__Reading passage__:
Site information
- Type: Army

Location
- Coordinates: 15°39′11″N 108°24′29″E﻿ / ﻿15.653°N 108.408°E

Site history
- Built: 1968
- In use: 1968–71
- Battles/wars: Vietnam War

Garrison information
- Occupants: 196th Light Infantry Brigade

= Firebase Hawk Hill =

Firebase Hawk Hill (also known as Blackhawk Hill, Hill 29, Landing Zone Golden Rose and Landing Zone Porazzo) is a former U.S. Army firebase northwest of Tam Kỳ in Quang Nam Province, central Vietnam.

==History==
The base was located west of Highway 1, 12 km northwest of Tam Kỳ and 16 km southeast of Landing Zone Baldy.

The 1st Squadron, 1st Cavalry Regiment and the 3rd Battalion, 16th Artillery were based at Hawk Hill in 1968.

The 236th Medical Detachment flying medevac helicopters used Hawk Hill as their main remote site.

SP4 Donald Sloat of the 1st Infantry Regiment operating out of the base would be posthumously awarded the Medal of Honor for his actions on 17 January 1970.

==Current use==
The area is now a major People's Army of Vietnam base.

__Supplied data__:

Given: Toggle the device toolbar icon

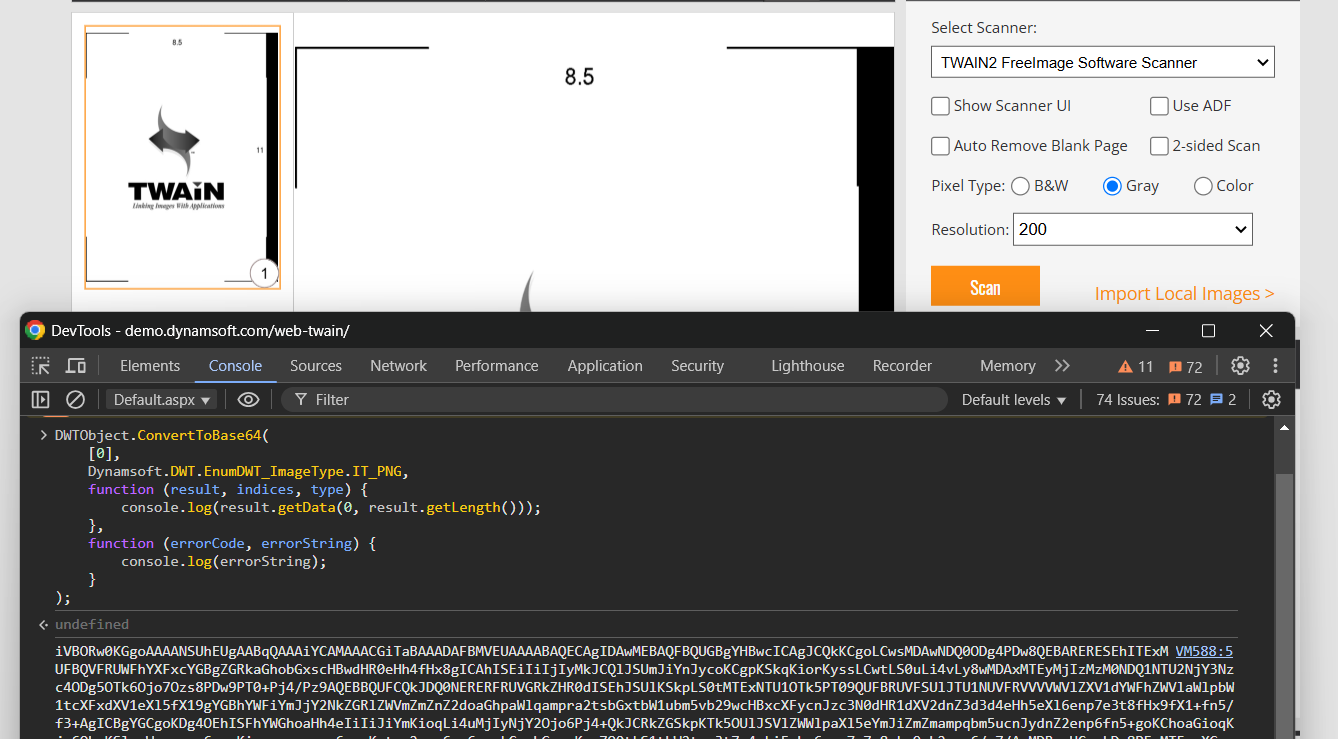Looking at the screenshot, I should (76, 366).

__Work task__:
Answer these questions about Firebase Hawk Hill:
1. Which unit does the garrison information name as occupants?
2. How far southeast of Landing Zone Baldy was the base?
3. What is the area used as now?

__Result for this task__:
1. The 196th Light Infantry Brigade.
2. 16 km.
3. A major People's Army of Vietnam base.